The Warrior Hotel is a historic hotel opened in 1930 and restored in 2020, located in downtown Sioux City, Iowa, United States.

==Description==
The building is eleven stories tall, and rises 128 ft above the ground. The building was designed by Kansas City architect Alonzo H. Gentry in the Art Deco style. The brick exterior features terra cotta ornamentation. The hotel opened on December 20, 1930, built by the Eppley Hotel Company. Eppley was bought by Sheraton Hotels in 1956, and the hotel was renamed the Sheraton-Warrior. Sheraton remodeled the hotel in 1962, moving the lobby from the second floor to the ground floor and converting the hotel to a motel, renaming it the Sheraton-Warrior Motor Inn. In 1968, Sheraton sold the hotel to Gotham Hotels Limited, along with seventeen other aging properties, and it was renamed the Warrior Motor Inn. The hotel closed in 1971 following a strike by employees, but was sold and reopened the following year as the Aventino Motor Inn. It closed permanently in 1976. It was listed on the National Register of Historic Places in 1985.

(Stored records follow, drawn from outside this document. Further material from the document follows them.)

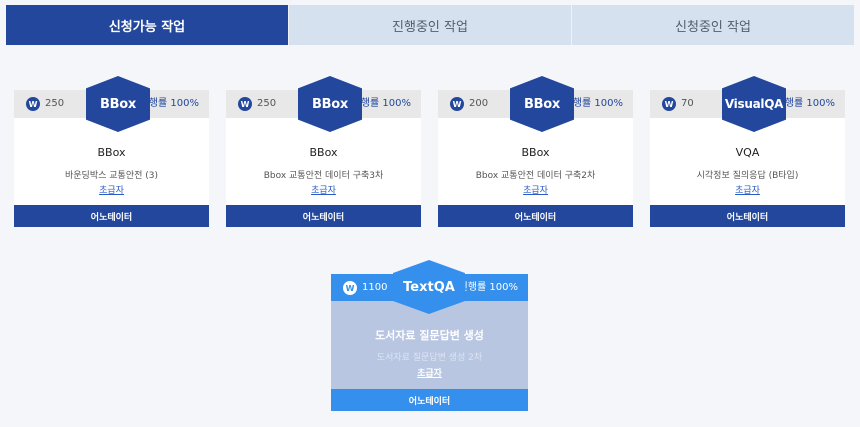 This screenshot has height=427, width=860. Describe the element at coordinates (713, 25) in the screenshot. I see `tab-applied-tasks: 신청중인 작업` at that location.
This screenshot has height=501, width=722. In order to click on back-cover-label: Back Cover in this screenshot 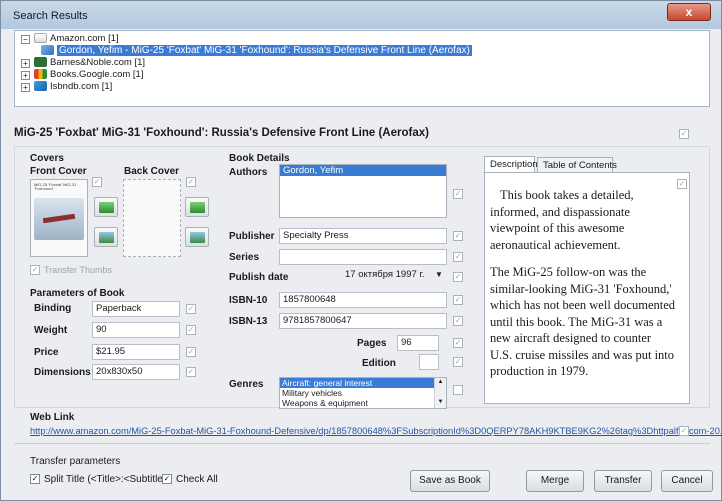, I will do `click(152, 172)`.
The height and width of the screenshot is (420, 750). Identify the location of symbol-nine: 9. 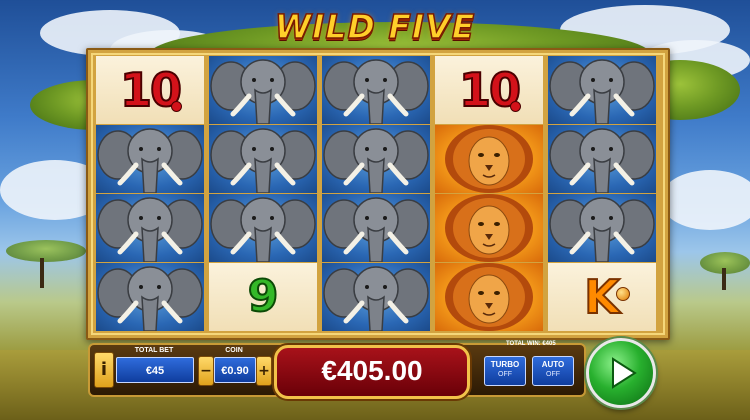
(263, 297).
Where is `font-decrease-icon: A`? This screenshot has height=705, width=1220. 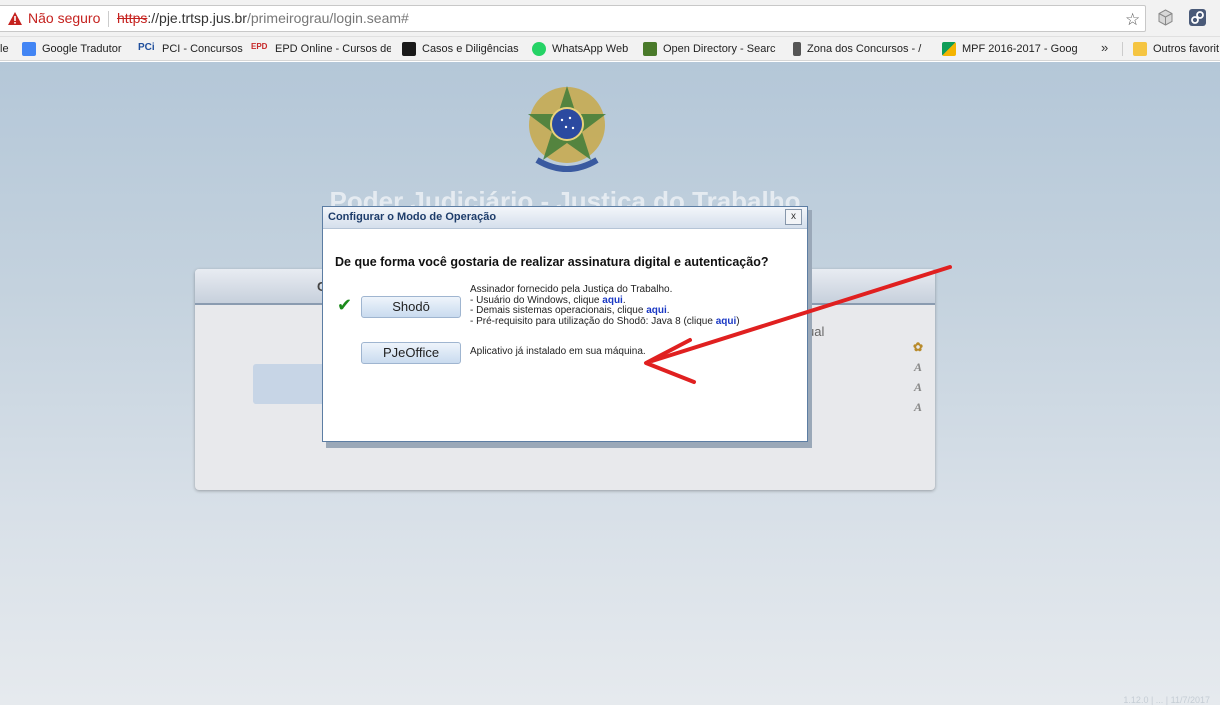
font-decrease-icon: A is located at coordinates (918, 410).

The structure was tagged for building violations in the late 1990s, but was given a reprieve by the city due to its historical significance and the estimated $5 million it would cost to demolish. In 2006, the interior was gutted in preparation for converting the building into low-income senior housing, but the project stalled for lack of financing.

In November 2012, a group led by the Winnebago Tribe of Nebraska applied for a gaming license for a proposed $122-million casino and entertainment complex that would integrate the Warrior and the neighboring Davidson Building. State gaming regulators rejected the bid, awarding the license instead to a Hard Rock Casino to be built at the city's historic Battery Building.

In July 2017, Restoration St. Louis & Warrior ownership announced a plan to renovate the Warrior Hotel and adjacent Davidson Building into a 148-room Marriott Autograph Hotel at an estimated $73M. The hotel reopened in September 2020.